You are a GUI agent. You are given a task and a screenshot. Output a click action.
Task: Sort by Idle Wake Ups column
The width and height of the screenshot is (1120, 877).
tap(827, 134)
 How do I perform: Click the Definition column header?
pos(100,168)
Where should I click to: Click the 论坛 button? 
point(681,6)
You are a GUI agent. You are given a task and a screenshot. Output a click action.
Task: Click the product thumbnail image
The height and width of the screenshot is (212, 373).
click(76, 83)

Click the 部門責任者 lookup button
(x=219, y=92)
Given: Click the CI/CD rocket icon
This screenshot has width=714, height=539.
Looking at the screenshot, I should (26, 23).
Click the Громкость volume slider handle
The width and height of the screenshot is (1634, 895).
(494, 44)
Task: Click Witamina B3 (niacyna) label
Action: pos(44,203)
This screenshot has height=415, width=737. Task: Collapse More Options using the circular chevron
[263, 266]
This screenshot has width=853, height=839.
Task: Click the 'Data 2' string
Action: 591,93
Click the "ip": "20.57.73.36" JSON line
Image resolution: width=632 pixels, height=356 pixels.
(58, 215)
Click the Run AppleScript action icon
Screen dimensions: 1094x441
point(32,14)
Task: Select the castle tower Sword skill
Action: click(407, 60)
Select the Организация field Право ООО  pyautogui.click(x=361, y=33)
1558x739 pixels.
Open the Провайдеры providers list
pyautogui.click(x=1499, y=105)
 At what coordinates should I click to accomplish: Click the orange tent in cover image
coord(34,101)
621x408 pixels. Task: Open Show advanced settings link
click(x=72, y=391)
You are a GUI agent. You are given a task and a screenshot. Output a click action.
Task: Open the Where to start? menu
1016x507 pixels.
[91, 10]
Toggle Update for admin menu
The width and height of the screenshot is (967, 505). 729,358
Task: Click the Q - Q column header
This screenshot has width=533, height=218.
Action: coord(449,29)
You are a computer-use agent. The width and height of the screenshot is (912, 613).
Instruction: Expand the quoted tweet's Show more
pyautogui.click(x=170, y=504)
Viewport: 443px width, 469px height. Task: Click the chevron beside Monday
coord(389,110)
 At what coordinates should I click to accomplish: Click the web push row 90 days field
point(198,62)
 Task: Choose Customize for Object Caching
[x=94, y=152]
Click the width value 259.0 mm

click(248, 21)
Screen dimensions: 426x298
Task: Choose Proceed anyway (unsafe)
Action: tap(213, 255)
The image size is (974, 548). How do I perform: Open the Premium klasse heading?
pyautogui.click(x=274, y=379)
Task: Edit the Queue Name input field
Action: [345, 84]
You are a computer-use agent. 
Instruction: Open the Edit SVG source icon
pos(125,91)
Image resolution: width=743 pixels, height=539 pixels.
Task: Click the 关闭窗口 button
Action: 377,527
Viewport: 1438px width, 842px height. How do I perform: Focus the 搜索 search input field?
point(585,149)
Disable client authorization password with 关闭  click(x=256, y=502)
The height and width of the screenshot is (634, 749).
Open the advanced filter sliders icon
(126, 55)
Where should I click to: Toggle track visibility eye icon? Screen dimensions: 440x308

_Work order_. Reproduce the material in full, keeping every line exactly as given.

_Your response_.
You are a GUI agent. You are given a task and a screenshot. Output a click action.
Task: Sort by Idle Wake Ups column
The width and height of the screenshot is (1120, 877).
tap(827, 134)
 How do I perform: Click the Definition column header?
pos(100,168)
Where should I click to: Click the 论坛 button? 
point(681,6)
You are a GUI agent. You are given a task and a screenshot. Output a click action.
Task: Click the product thumbnail image
The height and width of the screenshot is (212, 373).
click(76, 83)

Click the 部門責任者 lookup button
(x=219, y=92)
Given: Click the CI/CD rocket icon
This screenshot has width=714, height=539.
Looking at the screenshot, I should (26, 23).
Click the Громкость volume slider handle
The width and height of the screenshot is (1634, 895).
(494, 44)
Task: Click Witamina B3 (niacyna) label
Action: pos(44,203)
This screenshot has height=415, width=737. Task: Collapse More Options using the circular chevron
[263, 266]
This screenshot has width=853, height=839.
Task: Click the 'Data 2' string
Action: 591,93
Click the "ip": "20.57.73.36" JSON line
Image resolution: width=632 pixels, height=356 pixels.
(58, 215)
Click the Run AppleScript action icon
Screen dimensions: 1094x441
point(32,14)
Task: Select the castle tower Sword skill
Action: click(407, 60)
Select the Организация field Право ООО  pyautogui.click(x=361, y=33)
1558x739 pixels.
Open the Провайдеры providers list
pyautogui.click(x=1499, y=105)
 At what coordinates should I click to accomplish: Click the orange tent in cover image
coord(34,101)
621x408 pixels. Task: Open Show advanced settings link
click(x=72, y=391)
You are a GUI agent. You are given a task and a screenshot. Output a click action.
Task: Open the Where to start? menu
1016x507 pixels.
[91, 10]
Toggle Update for admin menu
The width and height of the screenshot is (967, 505). 729,358
Task: Click the Q - Q column header
This screenshot has width=533, height=218.
Action: coord(449,29)
You are a computer-use agent. The width and height of the screenshot is (912, 613).
Instruction: Expand the quoted tweet's Show more
pyautogui.click(x=170, y=504)
Viewport: 443px width, 469px height. Task: Click the chevron beside Monday
coord(389,110)
 At what coordinates should I click to accomplish: Click the web push row 90 days field
point(198,62)
 Task: Choose Customize for Object Caching
[x=94, y=152]
Click the width value 259.0 mm

click(248, 21)
Screen dimensions: 426x298
Task: Choose Proceed anyway (unsafe)
Action: tap(213, 255)
The image size is (974, 548). How do I perform: Open the Premium klasse heading?
pyautogui.click(x=274, y=379)
Task: Edit the Queue Name input field
Action: [345, 84]
You are a computer-use agent. 
Instruction: Open the Edit SVG source icon
pos(125,91)
Image resolution: width=743 pixels, height=539 pixels.
Task: Click the 关闭窗口 button
Action: 377,527
Viewport: 1438px width, 842px height. How do I perform: Focus the 搜索 search input field?
point(585,149)
Disable client authorization password with 关闭  click(x=256, y=502)
The height and width of the screenshot is (634, 749).
Open the advanced filter sliders icon
(126, 55)
Where should I click to: Toggle track visibility eye icon? Screen dimensions: 440x308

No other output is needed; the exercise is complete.